To make the way we relate to the different weeks a little more positive, Siân and I are naming the weeks by a different fruit of the spirit. This is now the end of Week Faithfulness. Here are our reflections.
Siân takes a hiatus
Siân has had a busy week, with three trips out of Cambridge for different teaching applications and assessments and interviews… She’s got herself a teaching place, but she’s lost out on time and Cambridge is not always so forgiving of that, so she’s sitting this week out! You’re stuck with only my reflections, guess you may as well stop here and just come back next week 😉
Rachel – Faithfulness is keeping in step
Just on from the verse in Galatians that lists out the fruit of the spirit is another verse, that says the following:
“Since we live by the Spirit, let us keep in step with the Spirit” Galatians 5:25
This week I have thought of faithfulness as being about this ‘keeping in step’, about making a choice to live in pursuit of God.
In many ways this fits in with the thoughts I posted a few days ago: we have a choice as to whether we offer up who we are and what we have to God in praise, trusting that our small offerings will be multiplied, or whether we act in a way that assumes ownership, believing that we will produce fruit on our own strength.

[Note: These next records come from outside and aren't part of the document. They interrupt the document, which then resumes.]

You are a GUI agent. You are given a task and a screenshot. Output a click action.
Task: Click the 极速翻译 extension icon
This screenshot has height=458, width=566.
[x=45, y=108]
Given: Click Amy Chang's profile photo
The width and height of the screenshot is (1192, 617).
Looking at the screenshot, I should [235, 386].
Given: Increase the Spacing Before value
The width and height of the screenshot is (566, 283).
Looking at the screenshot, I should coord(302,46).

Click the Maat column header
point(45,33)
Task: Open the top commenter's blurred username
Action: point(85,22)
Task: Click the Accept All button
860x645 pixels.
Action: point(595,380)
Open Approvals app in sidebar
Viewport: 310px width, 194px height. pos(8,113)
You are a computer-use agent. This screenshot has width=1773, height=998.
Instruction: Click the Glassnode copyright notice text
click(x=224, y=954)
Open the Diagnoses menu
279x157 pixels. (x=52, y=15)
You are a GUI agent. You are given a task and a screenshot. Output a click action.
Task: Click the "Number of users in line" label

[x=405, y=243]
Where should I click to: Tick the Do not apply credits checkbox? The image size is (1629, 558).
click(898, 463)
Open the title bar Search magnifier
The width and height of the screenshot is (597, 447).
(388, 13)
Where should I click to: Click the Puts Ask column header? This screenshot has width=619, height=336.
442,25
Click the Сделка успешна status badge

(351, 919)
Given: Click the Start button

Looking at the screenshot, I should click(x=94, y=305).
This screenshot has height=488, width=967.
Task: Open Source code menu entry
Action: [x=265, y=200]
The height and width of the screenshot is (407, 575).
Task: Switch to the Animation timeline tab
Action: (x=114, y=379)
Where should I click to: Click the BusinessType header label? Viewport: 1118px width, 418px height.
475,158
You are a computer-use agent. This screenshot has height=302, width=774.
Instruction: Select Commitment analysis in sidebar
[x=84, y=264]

I would prefer it if this choice operated on a One-Time-for-All-Time basis, but it seems that this not the way. Instead, we must repeatedly make a choice to pursue God. To yearn for being Christ-like, to use each present moment to live for his glory.
This consistent choice-making is faithfulness.
Dorothy Day (more mentions of her to come I’m sure, I am only half way through her book…) says grace works ‘by little and by little’. While we are saved when we accept Jesus Christ as our Lord and Saviour, we are transformed and made holy only by the persistent choice to pursue God and die to ourselves. Holiness is only by faithfulness.
And faithfulness is only by ‘keeping in step’.